Uma
garota escreveu ao blog contando sua história. Uma vida densa como céu que
antecede a chuva e um presente leve como céu sem nuvens. Sente medo dessa
novidade – dias ternos que nasceram a partir de um encontro de amor.
Pede
minha opinião em um momento que repenso: de que servem opiniões? Para encorajar
ou desencorajar?
Do
seu desabafo nasceu esse meu texto, e pela sensibilidade contida no que ela me
enviou, sei que será uma despretensiosa bússola muito mais poderosa do que qualquer
resposta objetiva.
Crescer
é a mais solitária das navegações. Você “cai” sem para-queda em um mundo que está
pronto muito antes da sua chegada.
Pai,
mãe, tios, avós, carregando seus fardos decorrentes de vivências anteriores a sua
chegada. Quantas coisas boas e outras tantas ruins já te esperavam... E você
sem culpa e sem defesa vai vivendo e muitas vezes sobrevivendo a pessoas já adoecidas
pela vida e por suas escolhas equivocadas.
Enquanto
cresce vai acumulando em si todas as idades. Dentro de você habitam todos os
seres que você foi e todos aqueles que poderiam ter sido e que acabam
envenenando o seu presente.
Ninguém
tem apenas 15,30 ou 50 anos, carrega-se também aquele bebê de um mês, dois
anos, o adolescente de doze, quinze anos, enfim, todos os outros “eus” que muitas
vezes estão carregados de decepções, raiva, medo, solidão, palavras não ditas, não
ouvidas, mágoas não reveladas. Todos esses “eus” te recriminam, censuram, amedrontam,
desconfiam na intenção de te proteger da dor que um dia vivenciaram, e, temendo
sentir novamente, boicotam as novas possibilidades.
“Eus”
que emergem lembrando o que não receberam, o que podia ter sido e não foi. Sei
que não há como livrar-se deles, mas eles podem ser silenciados para que você
possa viver em paz, deixando vir à tona o melhor de si e podendo assim, receber
o melhor do mundo.
Sempre
chega o dia em que você deixará de ser filho, neto, sobrinho, para tornar-se você.

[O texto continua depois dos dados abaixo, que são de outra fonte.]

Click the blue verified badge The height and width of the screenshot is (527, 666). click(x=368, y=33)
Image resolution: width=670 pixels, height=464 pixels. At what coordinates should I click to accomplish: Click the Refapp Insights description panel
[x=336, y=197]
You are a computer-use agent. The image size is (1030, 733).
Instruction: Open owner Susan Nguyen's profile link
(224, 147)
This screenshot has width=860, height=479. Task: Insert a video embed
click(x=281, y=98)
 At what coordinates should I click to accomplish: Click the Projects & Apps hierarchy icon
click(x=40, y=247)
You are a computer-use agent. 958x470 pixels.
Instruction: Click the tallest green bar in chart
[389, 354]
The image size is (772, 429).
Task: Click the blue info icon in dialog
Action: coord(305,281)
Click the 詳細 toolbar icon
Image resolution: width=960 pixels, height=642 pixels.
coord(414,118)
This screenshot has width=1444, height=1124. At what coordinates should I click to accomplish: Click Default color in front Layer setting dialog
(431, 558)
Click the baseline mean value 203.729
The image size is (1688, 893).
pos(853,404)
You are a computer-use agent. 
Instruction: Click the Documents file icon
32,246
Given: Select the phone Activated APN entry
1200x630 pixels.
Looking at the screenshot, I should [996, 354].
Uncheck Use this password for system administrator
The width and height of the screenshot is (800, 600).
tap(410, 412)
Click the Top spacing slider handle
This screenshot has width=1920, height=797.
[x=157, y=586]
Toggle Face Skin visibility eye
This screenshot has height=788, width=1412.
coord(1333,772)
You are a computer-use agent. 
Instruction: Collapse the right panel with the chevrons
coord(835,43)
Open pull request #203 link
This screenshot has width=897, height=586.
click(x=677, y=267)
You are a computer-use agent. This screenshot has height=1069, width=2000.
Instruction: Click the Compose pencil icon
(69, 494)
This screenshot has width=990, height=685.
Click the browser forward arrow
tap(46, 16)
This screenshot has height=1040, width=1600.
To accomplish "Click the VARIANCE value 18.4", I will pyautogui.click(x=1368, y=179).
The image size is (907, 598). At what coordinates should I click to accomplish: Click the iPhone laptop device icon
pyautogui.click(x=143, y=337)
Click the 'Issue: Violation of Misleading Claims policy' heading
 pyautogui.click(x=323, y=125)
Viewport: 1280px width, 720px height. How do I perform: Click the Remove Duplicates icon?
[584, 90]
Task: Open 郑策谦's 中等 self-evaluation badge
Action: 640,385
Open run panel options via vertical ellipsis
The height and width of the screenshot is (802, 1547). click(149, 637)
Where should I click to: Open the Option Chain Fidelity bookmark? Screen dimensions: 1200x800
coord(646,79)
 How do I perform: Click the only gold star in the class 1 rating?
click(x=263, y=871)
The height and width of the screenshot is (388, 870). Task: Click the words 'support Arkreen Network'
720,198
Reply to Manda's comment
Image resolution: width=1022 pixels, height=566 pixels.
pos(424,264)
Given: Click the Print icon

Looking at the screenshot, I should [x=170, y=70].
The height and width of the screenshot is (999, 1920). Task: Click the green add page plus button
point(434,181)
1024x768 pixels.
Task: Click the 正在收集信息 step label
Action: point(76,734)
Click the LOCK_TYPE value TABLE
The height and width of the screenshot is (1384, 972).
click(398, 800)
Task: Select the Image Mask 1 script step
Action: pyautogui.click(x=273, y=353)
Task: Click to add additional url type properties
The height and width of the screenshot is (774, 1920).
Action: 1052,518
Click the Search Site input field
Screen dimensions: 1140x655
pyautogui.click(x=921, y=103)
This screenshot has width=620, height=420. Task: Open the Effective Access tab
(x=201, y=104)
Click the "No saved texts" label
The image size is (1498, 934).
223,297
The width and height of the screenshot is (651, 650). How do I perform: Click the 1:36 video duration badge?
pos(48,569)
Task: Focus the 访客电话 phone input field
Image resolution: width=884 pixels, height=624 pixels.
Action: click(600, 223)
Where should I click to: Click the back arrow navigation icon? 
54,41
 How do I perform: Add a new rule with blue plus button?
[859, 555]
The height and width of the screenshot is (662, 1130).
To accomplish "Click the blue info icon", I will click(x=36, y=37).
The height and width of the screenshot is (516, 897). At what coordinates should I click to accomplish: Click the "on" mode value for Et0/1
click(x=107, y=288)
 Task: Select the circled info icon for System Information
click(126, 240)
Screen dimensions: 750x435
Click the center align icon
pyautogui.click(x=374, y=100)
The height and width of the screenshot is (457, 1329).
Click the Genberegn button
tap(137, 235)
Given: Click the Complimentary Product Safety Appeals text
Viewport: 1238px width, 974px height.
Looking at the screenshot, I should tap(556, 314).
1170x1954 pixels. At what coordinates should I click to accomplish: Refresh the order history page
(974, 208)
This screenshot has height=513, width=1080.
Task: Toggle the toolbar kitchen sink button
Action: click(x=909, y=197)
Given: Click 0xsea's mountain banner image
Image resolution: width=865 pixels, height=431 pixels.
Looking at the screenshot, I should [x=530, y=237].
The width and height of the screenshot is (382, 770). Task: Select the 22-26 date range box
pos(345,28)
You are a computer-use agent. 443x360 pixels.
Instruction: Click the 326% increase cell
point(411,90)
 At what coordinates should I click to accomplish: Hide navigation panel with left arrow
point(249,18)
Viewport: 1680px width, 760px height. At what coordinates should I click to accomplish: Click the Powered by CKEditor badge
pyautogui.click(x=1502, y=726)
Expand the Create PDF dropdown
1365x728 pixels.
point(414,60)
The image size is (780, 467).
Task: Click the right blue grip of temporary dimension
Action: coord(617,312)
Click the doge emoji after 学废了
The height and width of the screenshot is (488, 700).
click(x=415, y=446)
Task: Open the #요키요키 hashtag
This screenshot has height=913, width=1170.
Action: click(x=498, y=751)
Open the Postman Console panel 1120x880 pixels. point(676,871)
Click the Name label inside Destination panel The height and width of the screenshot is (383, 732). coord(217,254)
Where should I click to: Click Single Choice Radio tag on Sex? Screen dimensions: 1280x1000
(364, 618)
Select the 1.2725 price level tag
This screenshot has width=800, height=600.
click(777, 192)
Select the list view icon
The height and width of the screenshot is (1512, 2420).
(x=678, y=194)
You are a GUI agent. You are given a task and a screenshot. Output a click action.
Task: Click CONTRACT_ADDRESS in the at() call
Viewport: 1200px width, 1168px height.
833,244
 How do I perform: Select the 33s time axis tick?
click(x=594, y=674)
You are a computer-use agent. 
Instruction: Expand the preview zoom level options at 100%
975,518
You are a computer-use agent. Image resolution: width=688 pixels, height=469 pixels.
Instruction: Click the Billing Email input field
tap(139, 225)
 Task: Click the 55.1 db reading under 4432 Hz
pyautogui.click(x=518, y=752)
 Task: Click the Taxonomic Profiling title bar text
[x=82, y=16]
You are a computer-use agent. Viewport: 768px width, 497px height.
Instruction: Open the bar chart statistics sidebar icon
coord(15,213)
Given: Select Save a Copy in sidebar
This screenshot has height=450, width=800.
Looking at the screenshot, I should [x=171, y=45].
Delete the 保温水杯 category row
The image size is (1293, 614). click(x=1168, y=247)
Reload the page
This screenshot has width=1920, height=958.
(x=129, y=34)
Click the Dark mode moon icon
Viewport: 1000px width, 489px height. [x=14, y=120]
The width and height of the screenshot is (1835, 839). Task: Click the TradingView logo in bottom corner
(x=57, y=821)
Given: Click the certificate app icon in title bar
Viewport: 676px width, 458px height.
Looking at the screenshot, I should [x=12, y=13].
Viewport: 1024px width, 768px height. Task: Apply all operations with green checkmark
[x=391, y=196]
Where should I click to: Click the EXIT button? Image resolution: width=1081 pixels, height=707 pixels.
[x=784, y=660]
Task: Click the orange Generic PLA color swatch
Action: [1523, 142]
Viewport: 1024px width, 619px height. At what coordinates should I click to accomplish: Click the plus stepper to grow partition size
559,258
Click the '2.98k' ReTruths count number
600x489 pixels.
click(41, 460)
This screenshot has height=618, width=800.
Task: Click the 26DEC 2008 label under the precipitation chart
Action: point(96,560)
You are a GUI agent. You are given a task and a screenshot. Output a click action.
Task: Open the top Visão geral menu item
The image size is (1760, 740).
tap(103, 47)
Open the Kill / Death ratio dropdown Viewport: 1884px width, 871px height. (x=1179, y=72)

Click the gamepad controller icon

Momento difícil, onde esses “eus” estarão lá, atravancando o caminho, preso ao
que aconteceu e também ao que jamais aconteceu enquanto você crescia.
Perguntas
invadem.
Nasci na família certa?
Ou o momento é que foi ruim? O que saiu errado?
Quem
sabe?
Não
vale se consumir e nem se resumir... Foi como tinha que ser.
E
um dia tudo modifica. Silenciam-se os muitos “eus” que teimam em te puxar para
trás. Aquela criança que mora em você, também amadurece.
De
repente encontros acontecem e você descobre-se inteiro, e um dia descobre um
outro.
E
se dá o encontro.
Com
alguém que vê a vida pelos seus olhos.
Como isso aconteceu? Onde
eu estava? Onde ele estava?
Pergunta
é o sal da vida. Para que respostas?
E
vocês se deixam aspirar um pelo outro.
Vocês
atravessaram céus para pousarem no mesmo ninho e permanecerem lado a lado, pelo
tempo que tiver que ser.
Nasce
assim a história de vocês dois. E ela é livre, é doce, é canto.
Livre
de medos.
Sem
reservas.
Achando-se
e perdendo-se na convicção de que cada amor tem a sua eternidade.